A exploração não tem pátria

João Frazão

Em 2003 foi notícia por cá que, no outro lado do oceano, na Argentina, uma cadeia de supermercados obrigava as operadoras de caixa a usar fralda para não terem de se ausentar do local de trabalho, nem para aliviar as necessidades fundamentais. Em 2007, nova notícia, também na América Latina, desta feita no Chile dava conta de prática semelhante. Nessa altura escrevemos nesta coluna que tal não era uma característica esdrúxula de países do terceiro mundo, uma vez que, “sendo um dos sectores mais prósperos e dinâmicos da economia portuguesa, com novas catedrais do consumo a abrir todas as semanas, não faltam aqui [em Portugal] casos de trabalhadores que após pedirem para ser substituídos para ir à casa de banho, têm que esperar mais de uma hora até que isso aconteça”.

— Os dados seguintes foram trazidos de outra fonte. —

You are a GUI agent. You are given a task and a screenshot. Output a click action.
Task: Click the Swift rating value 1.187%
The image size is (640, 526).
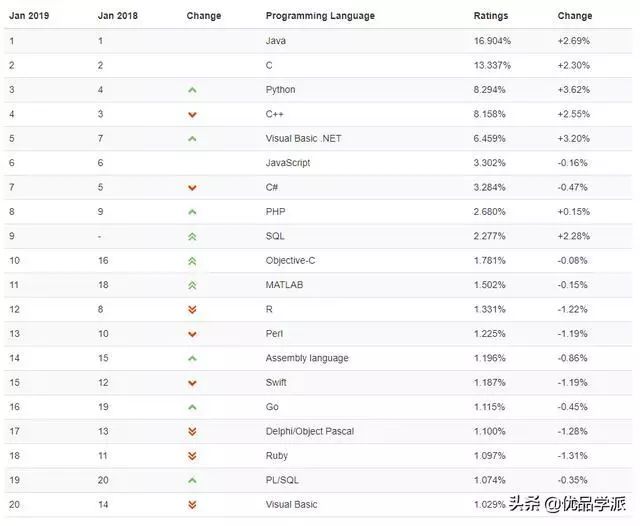click(x=489, y=383)
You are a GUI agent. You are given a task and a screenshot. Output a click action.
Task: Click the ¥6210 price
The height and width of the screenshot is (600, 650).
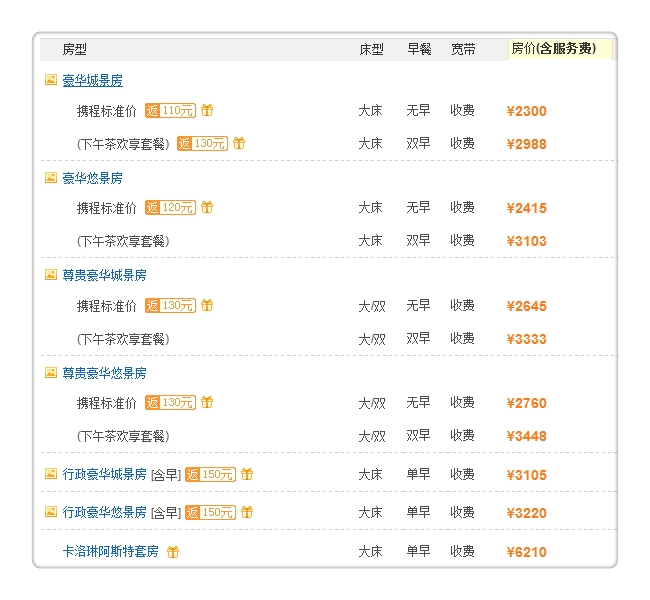point(527,552)
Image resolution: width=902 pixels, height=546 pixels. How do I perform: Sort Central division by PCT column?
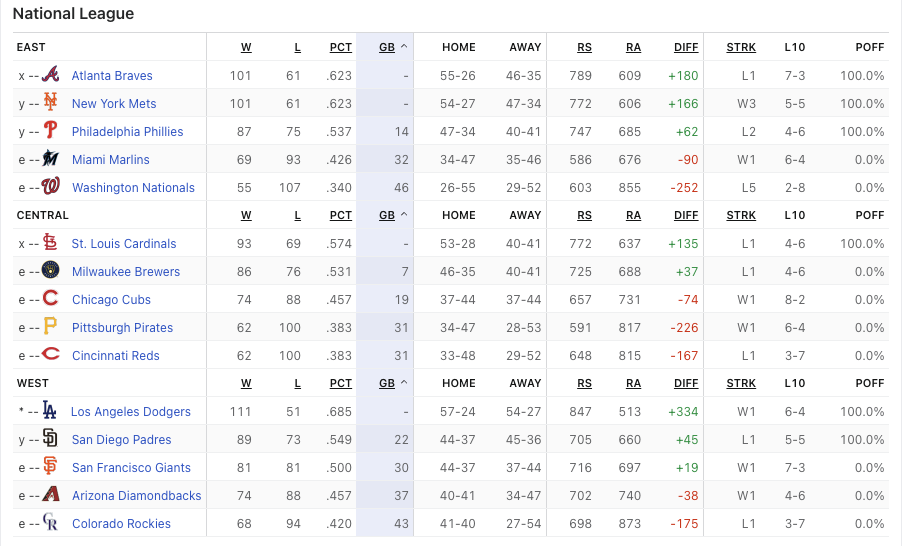coord(341,215)
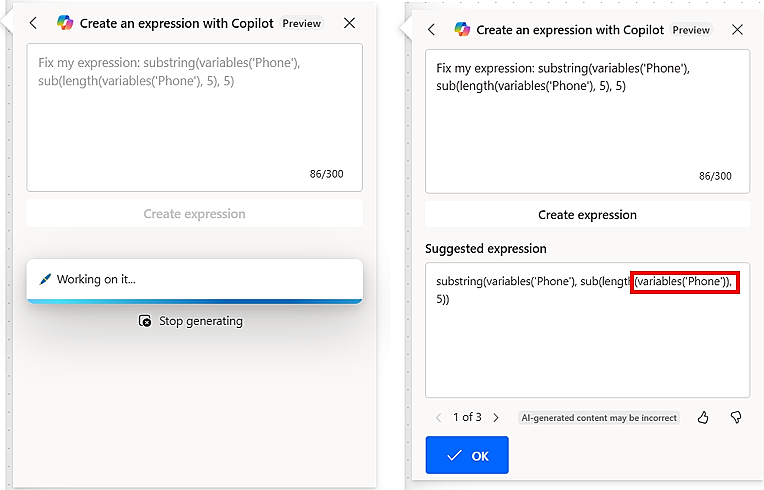Click the disabled Create expression button on left
Image resolution: width=764 pixels, height=490 pixels.
point(194,214)
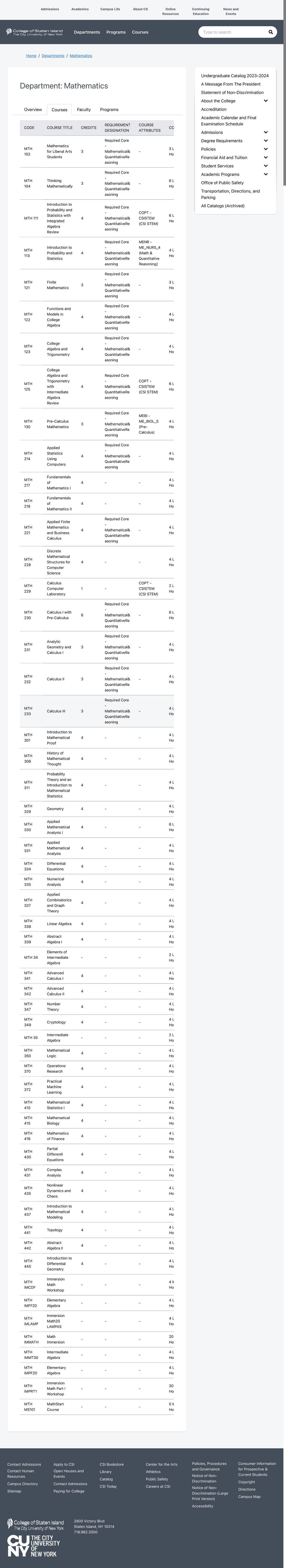Click the search magnifier icon
Viewport: 286px width, 1568px height.
point(271,32)
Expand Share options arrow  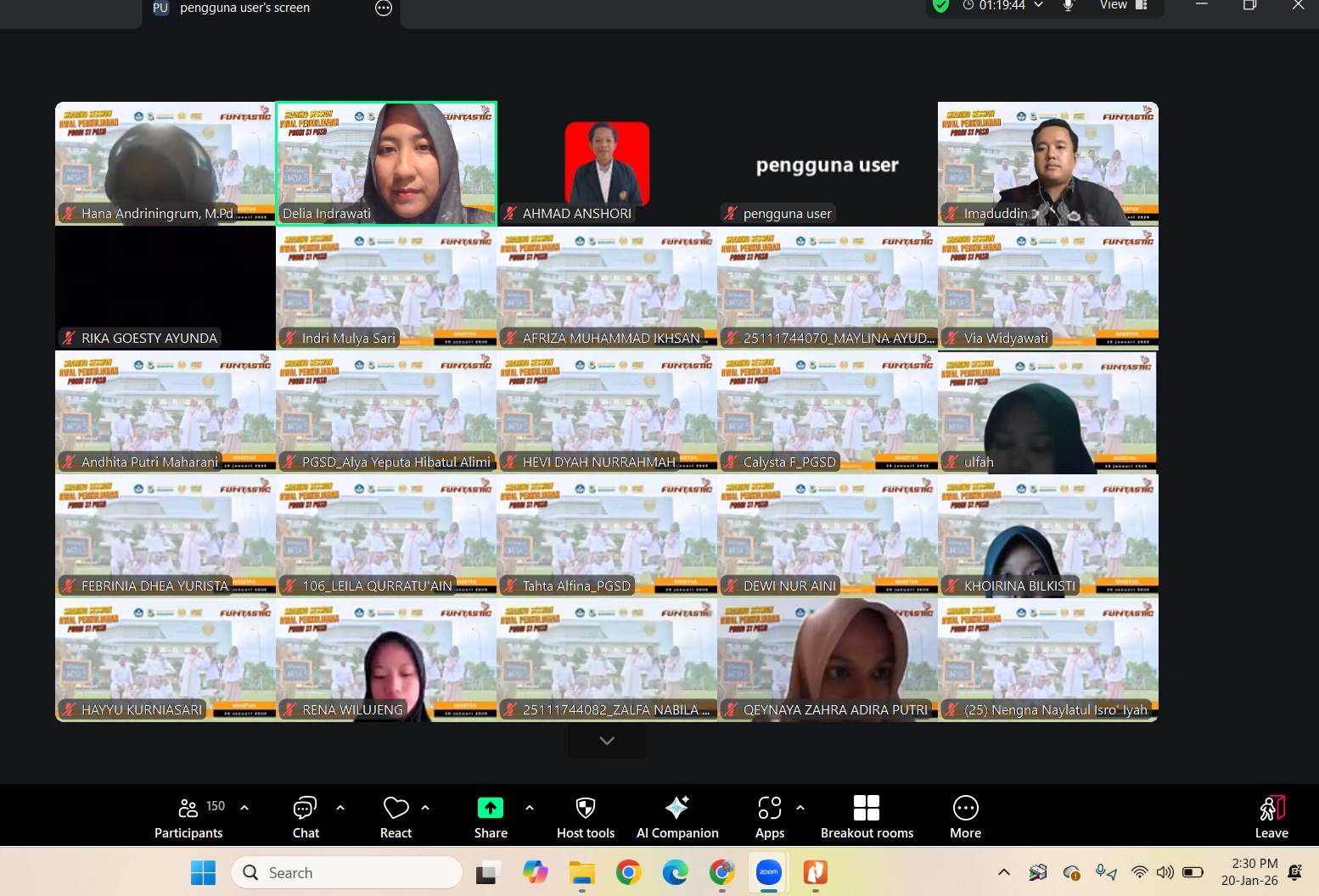(x=530, y=808)
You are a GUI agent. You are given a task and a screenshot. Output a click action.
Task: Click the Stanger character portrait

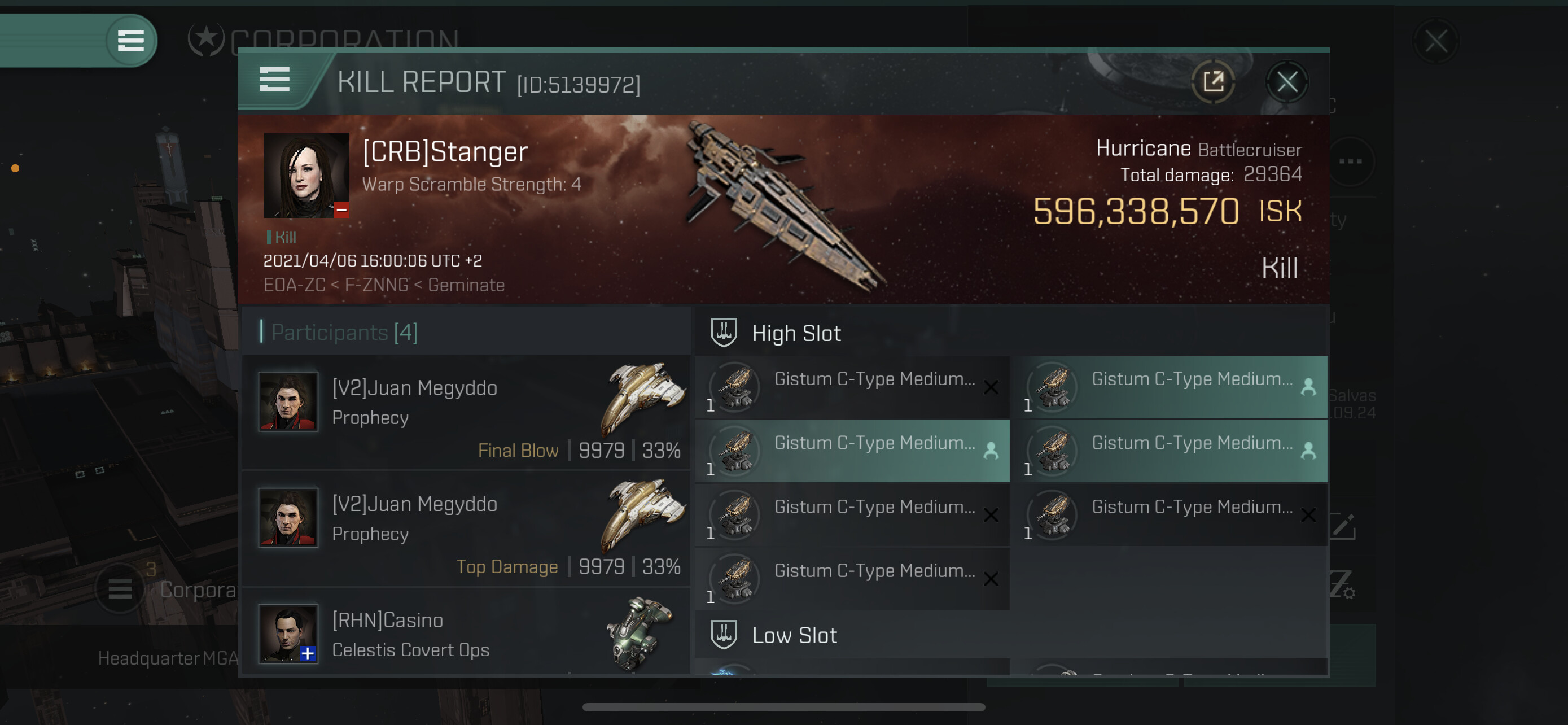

Volvidos estes anos somos obrigados a voltar ao tema, porque somos assaltados pela notícia indigna de que, em plena cidade de Lisboa, numa loja do maior grupo nacional da distribuição, uma trabalhadora foi forçada a urinar no posto de trabalho, exactamente por não ter autorização para dali se ausentar.

A denúncia, na qual quase nem conseguimos acreditar, foi feita pelo Sindicato do sector, o CESP, poucos dias antes de fazer outras a que o nosso Avante! deu destaque.

Como a da trabalhadora, de um outro grupo da distribuição, que vive sozinha com dois filhos e a quem a empresa não quer garantir um horário compatível com as suas responsabilidades familiares.

Uma história que, conhecida a pormenor, dá bem a dimensão de um sistema assente na exploração, um sistema desumano que não olha a meios para assegurar a acumulação da riqueza nas mãos de uns poucos.

Uma história que nos lembra que, tal como esta trabalhadora sublinhou numa acção de protesto realizada à porta da loja onde trabalha, podem tirar-nos muito, mas não nos tirarão a força de lutar pelos nossos direitos.